■ Quoted passage:
+-------+
Module #4 Assignment - Probability Theory

 Part A:

1. The probability of Event A occurring is calculated with P(A) = 30/90, which equals approximately a 33% chance of occurring. 

2. The probability of Event B occurring is calculated with P(B) = 30/90, which equals approximately a 33% chance of occurring as well. 

3.  In this case, both A and B occur for 10 outcomes. So, P(A ∩ B) = 10/90 = 0.11. Therefore, P(A ∪ B) = P(A) + P(B) - P(A ∩ B) = 0.33 + 0.33 - 0.11 = 0.56.

4. This formula is used to calculate the probability of either event A or event B occurring. However, this formula assumes that events A and B are mutually exclusive, which means they cannot occur at the same time. If events A and B can occur at the same time, then we need to subtract the probability of both events occurring from the sum of their individual probabilities to avoid double-counting.

Part B

B1. The answer is True.

B2. The calculation is based on Bayes’ theorem, which is a fundamental concept in probability theory and statistics that describes how to update the probabilities of hypotheses when given evidence. It’s used to revise existing predictions or theories (update probabilities) given new or additional evidence. In this case, the evidence is the weatherman’s forecast.

The calculation correctly applies Bayes’ theorem as follows:

P(A1 | B) = P(A1) P(B | A1) / [P(A1) P(B | A1) + P(A2) P(B | A2)]

Substituting in the given probabilities:

P(A1 | B) = (0.014)(0.9) / [(0.014)(0.9) + (0.986)(0.1)] = 0.111

This result means that, given the weatherman has predicted rain, there is an 11% chance that it will actually rain on Jane’s wedding day. This might seem counterintuitive because even though the weatherman predicted rain, the overall probability of rain on any given day is quite low (5 days out of the year), and the weatherman has a 10% rate of false positives where he predicts rain but it doesn’t actually occur. These factors combine to make the actual probability of rain, given the forecast, lower than one might intuitively expect.

Part C 

In this case, the parameters for the dbinom function would be:

x = 10: This is the number of successful operations, which is 10 in this case.

size = 10: This is the total number of operations, which is also 10.

prob = 0.8: This is the probability of a successful operation with no complications. Given that the postoperative complication frequency is 20%, the probability of a successful operation is 1 - 0.20 = 0.80.

The dbinmon function would look like:

dbinom(10, size=10, prob=0.8)
+-------+
■ Dataset excerpt:
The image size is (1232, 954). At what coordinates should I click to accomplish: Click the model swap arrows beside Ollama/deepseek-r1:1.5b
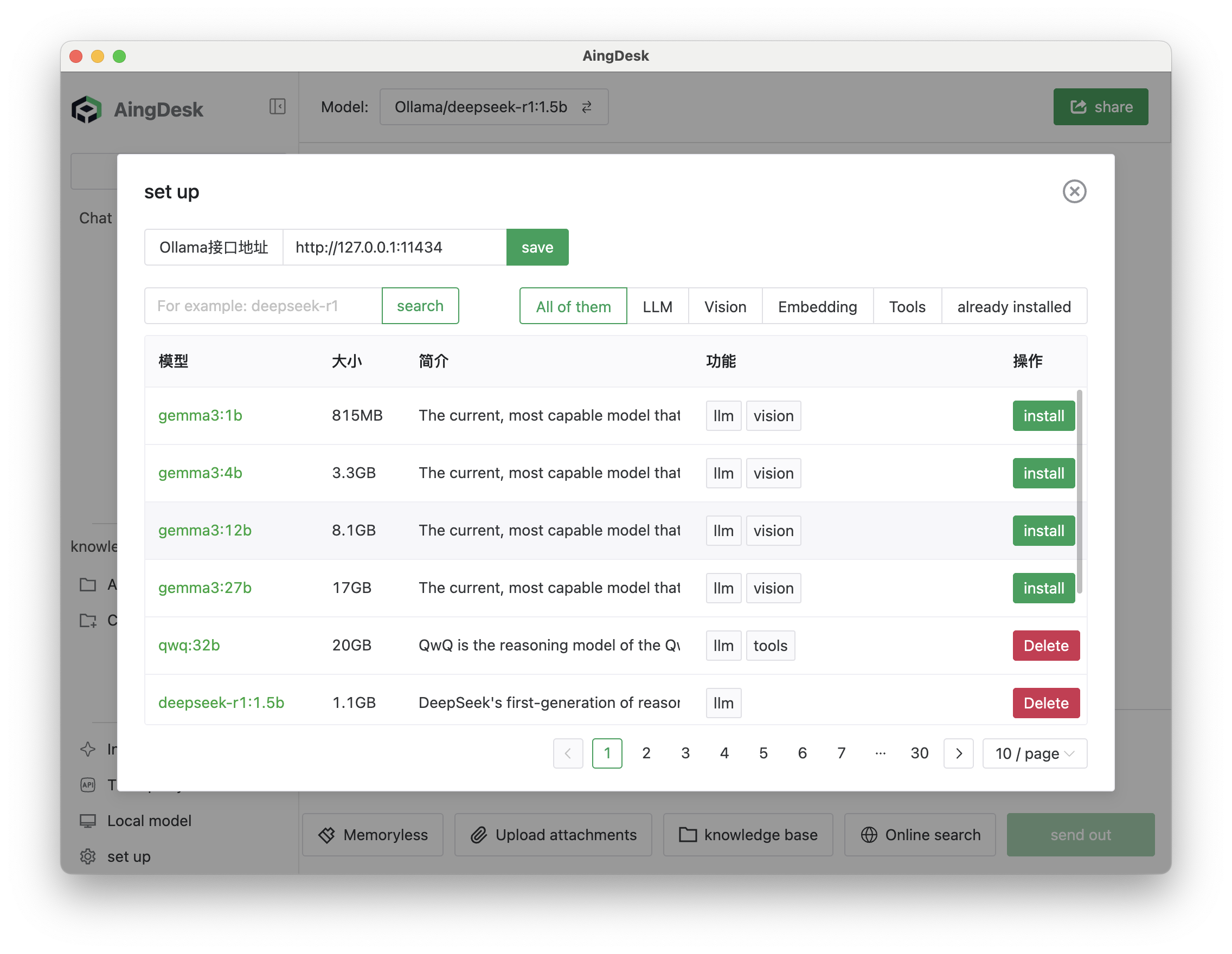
+-------+
■ Brief 1:
From the probability assignment above, print the part that opens with the words containing "4. This formula is" and closes with "to avoid double-counting.".
■ Brief 2:
According to the probability assignment, what rate of false positives does the weatherman have?

■ Written response 1:
4. This formula is used to calculate the probability of either event A or event B occurring. However, this formula assumes that events A and B are mutually exclusive, which means they cannot occur at the same time. If events A and B can occur at the same time, then we need to subtract the probability of both events occurring from the sum of their individual probabilities to avoid double-counting.

■ Written response 2:
10%